Further, optical axes of the white LEDs (13a, 13b, 13c, 13d) are
arranged approximately in parallel with one another. Note that,
although the illumination light sources 13 include the four white
LEDs (13a, 13b, 13c, 13d) in the embodiment, the number of LEDs is
not limited to four.
[0037] Illumination light radiated from the illumination light
sources 13 is reflected on the target object (commodity) located in
the image pickup region E outside the image pickup window 11a. The
reflected illumination light enters the casing 11 through the image
pickup window 11a. An image of the entering illumination light is
picked up by the image sensor 12a through the image pickup lens
17.
[0038] An image pickup allowable range of the image sensor 12a in
the image pickup device 12 depends on characteristics of the image
pickup lens 17. The image pickup lens 17 of the embodiment is a
fixed focus lens. A focal position (best focus position) is a
position spaced away from a tip end of the image pickup lens 17 by
a certain distance. In the case where a commodity that is an image
pickup object is placed at that focal position, a clear image
having highest resolution is picked up. As the commodity that is
the image pickup object is placed at a position nearer to the image
sensor 12a or at a position farther to the image sensor 12a from
the focal position, an unfocused image having lower resolution is
picked up.
[0039] As shown in FIG. 3B, a rectangular filter 14 is provided
between the image pickup lens 17 and the transmission plate such
that the filter 14 is positioned approximately orthogonally to the
optical axis A1 of the image pickup lens 17 (FIG. 2). The filter 14
is formed of transparent, light-transmissive resin, for example,
polycarbonate. Light shielding members 16 (16a, 16b, 16c, 16d) are
positioned corresponding to the white LEDs (13a, 13b, 13c, 13d)
that constitute the illumination light sources 13 on a surface 14a
(FIG. 2) of the filter 14 on a side of the image pickup device 12.

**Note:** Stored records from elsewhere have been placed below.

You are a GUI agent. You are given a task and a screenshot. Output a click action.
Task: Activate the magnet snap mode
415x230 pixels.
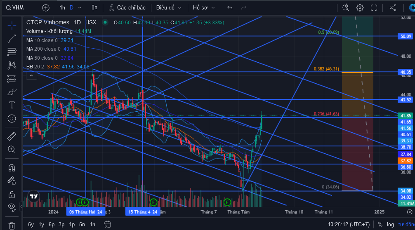point(12,168)
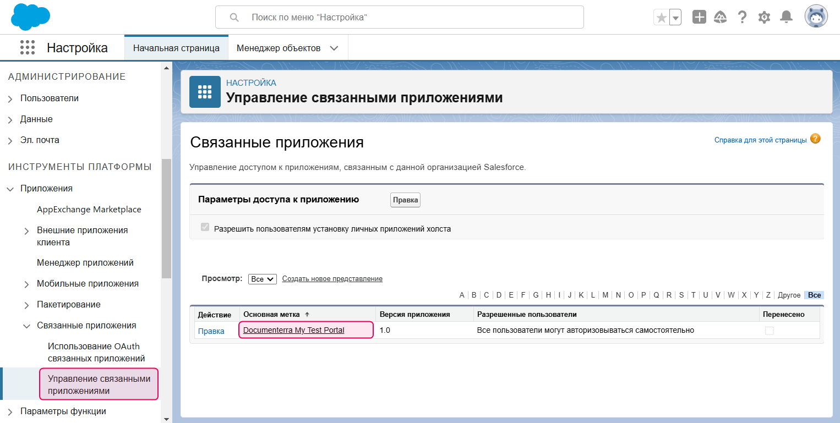Open the App Launcher waffle icon
The width and height of the screenshot is (840, 423).
26,47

That is, the filter 14 is a translucent member that causes light to
transmit through the filter 14 when the image sensor 12a picks up
an image in the image pickup region E through the image pickup lens
17. The filter 14 is also a support member for the light shielding
members 16. Note that the installation positions and shapes of the
light shielding members 16 (16a, 16b, 16c, 16d) will be described
later in detail.
[0040] The light shielding members 16 (16a, 16b, 16c, 16d) are
black seals having light-shielding properties. The light shielding
members 16 (16a, 16b, 16c, 16d) are molded by die cutting with a
press cutter, a laser cutter, or the like. The light shielding
members 16 (16a, 16b, 16c, 16d) are bonded to the surface 14a of
the filter 14 on the side of the image pickup device 12 with an
adhesive.
[0041] Note that a hole 18 is formed at a center portion of the
filter 14 as shown in FIG. 3B. The hole 18 is provided in order to
enable the image sensor 12a to pick up an image of a commodity that
is a target object held outside the image pickup window 11a as
clearly as possible.
[0042] (Explanation of Installation Position of Light Shielding
Member)
[0043] Next, the installation positions of the light shielding
members 16 will be described with reference to FIG. 4. Note that
only a light shielding member 16a of the plurality of light
shielding members 16 (16a, 16b, 16c, 16d) (FIG. 3B) described above
will be described and the light shielding member 16a shields
illumination light emitted from the white LED 13a.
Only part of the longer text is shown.